Is darkdevelopers/bring-recipes safe?

https://github.com/openclaw/skills/tree/main/skills/darkdevelopers/bring-recipes

89
SAFE

The bring-recipes skill is a documentation-only artifact containing SKILL.md and _meta.json with zero executable code, making it incapable of directly performing any malicious actions during or after installation. The sensitive file accesses observed in audit logs are attributable to the monitoring infrastructure's canary lifecycle, not the skill, and all canary files were confirmed intact. The primary residual risks are: the actual implementation (index.js/npm package) was not shipped and therefore cannot be audited, and the skill normalizes storing plaintext Bring! credentials in the shell environment where co-resident skills could read them.

Category Scores

Prompt Injection 92/100 · 30%
Data Exfiltration 85/100 · 25%
Code Execution 88/100 · 20%
Clone Behavior 95/100 · 10%
Canary Integrity 100/100 · 10%
Behavioral Reasoning 72/100 · 5%

Findings (7)

HIGH Implementation files absent — actual tool behavior unauditable -12

The skill ships only SKILL.md and _meta.json. The documented entry point (index.js) and dependency manifest (package.json) are not present in the repository. The user is instructed to run 'npm install' and 'node index.js', but these artifacts were not available for security review. The true behavior of the tool cannot be verified from this audit.

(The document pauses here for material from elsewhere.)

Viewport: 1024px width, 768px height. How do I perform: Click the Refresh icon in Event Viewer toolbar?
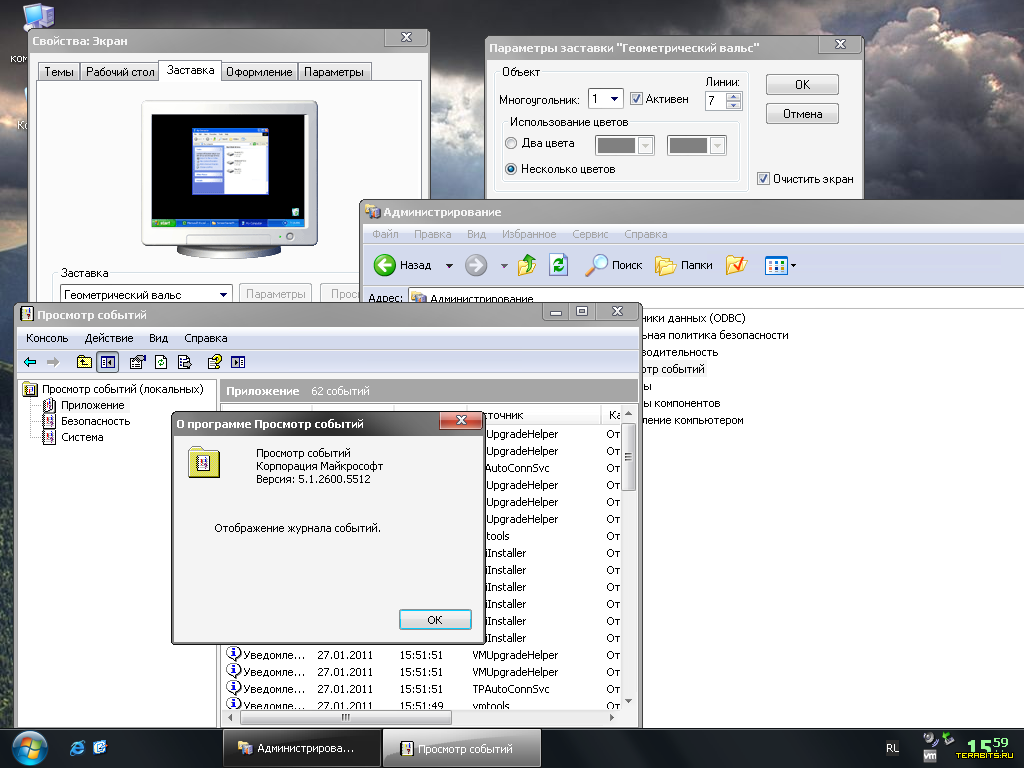coord(160,362)
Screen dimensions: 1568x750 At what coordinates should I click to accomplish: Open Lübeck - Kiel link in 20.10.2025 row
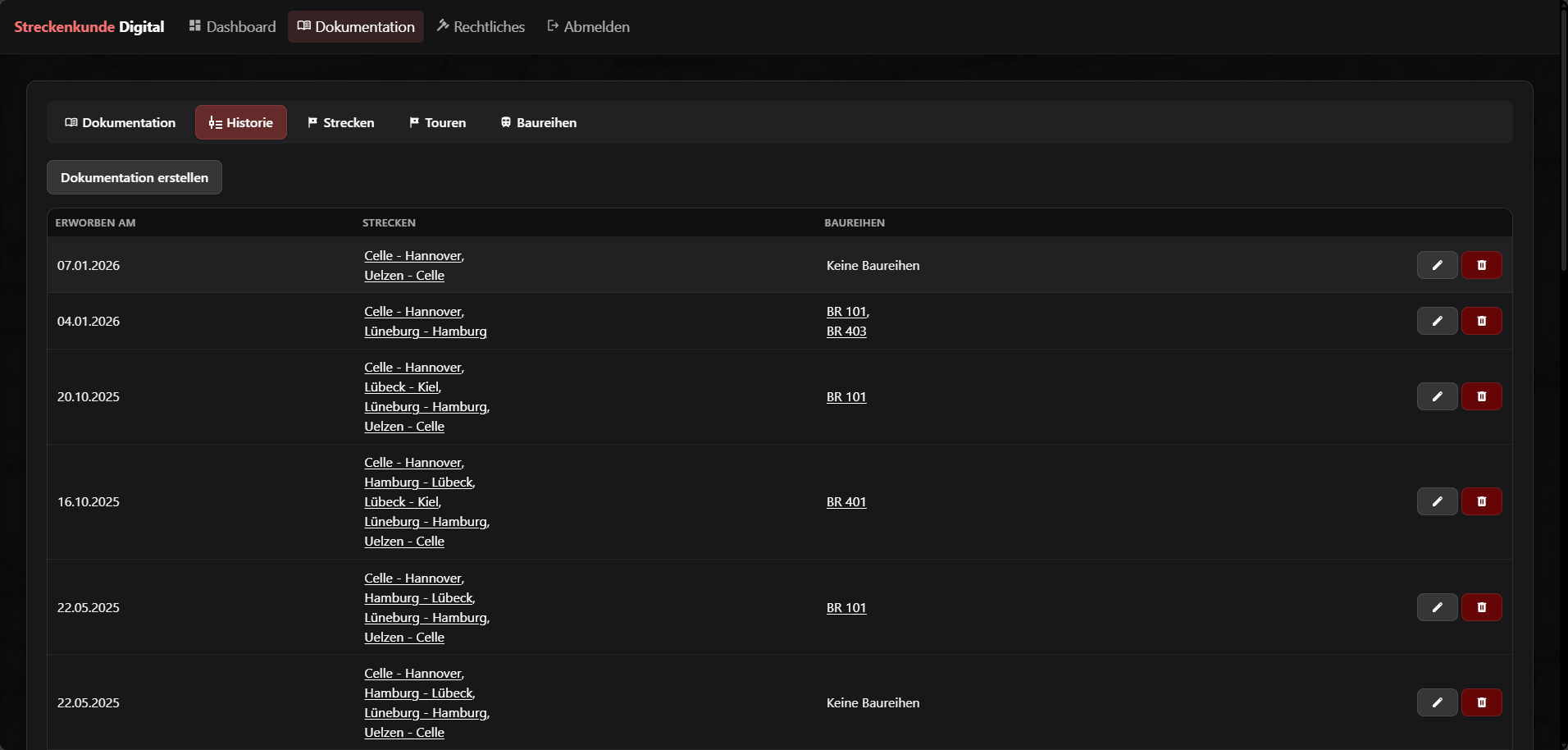click(x=402, y=387)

MEDIUM Sensitive credential files opened during audit window -8

inotifywait and auditd recorded OPEN+ACCESS events on .env, .ssh/id_rsa, .aws/credentials, .npmrc, .docker/config.json, and gcloud credentials at two separate timestamps (pre-install setup and post-install teardown). Attribution analysis places these accesses within the monitoring infrastructure's canary placement/verification cycle, not within any skill code. Canary integrity confirmed all files unmodified. No data transmission to external hosts was detected.

MEDIUM Plaintext credential environment variables documented -8

SKILL.md instructs users to export BRING_EMAIL and BRING_PASSWORD as shell environment variables. While necessary for the Bring! API, plaintext credentials in the environment are readable by any process or skill running in the same context. This is a supply-chain credential exposure risk if the skill ecosystem allows cross-skill env access.

LOW Publisher namespace 'darkdevelopers' — provenance trust reduced -5

The _meta.json owner field is 'darkdevelopers'. No corresponding public identity or reputation signal is available to verify trustworthiness. The skill content is clean, but the namespace warrants additional vetting before deployment in sensitive environments.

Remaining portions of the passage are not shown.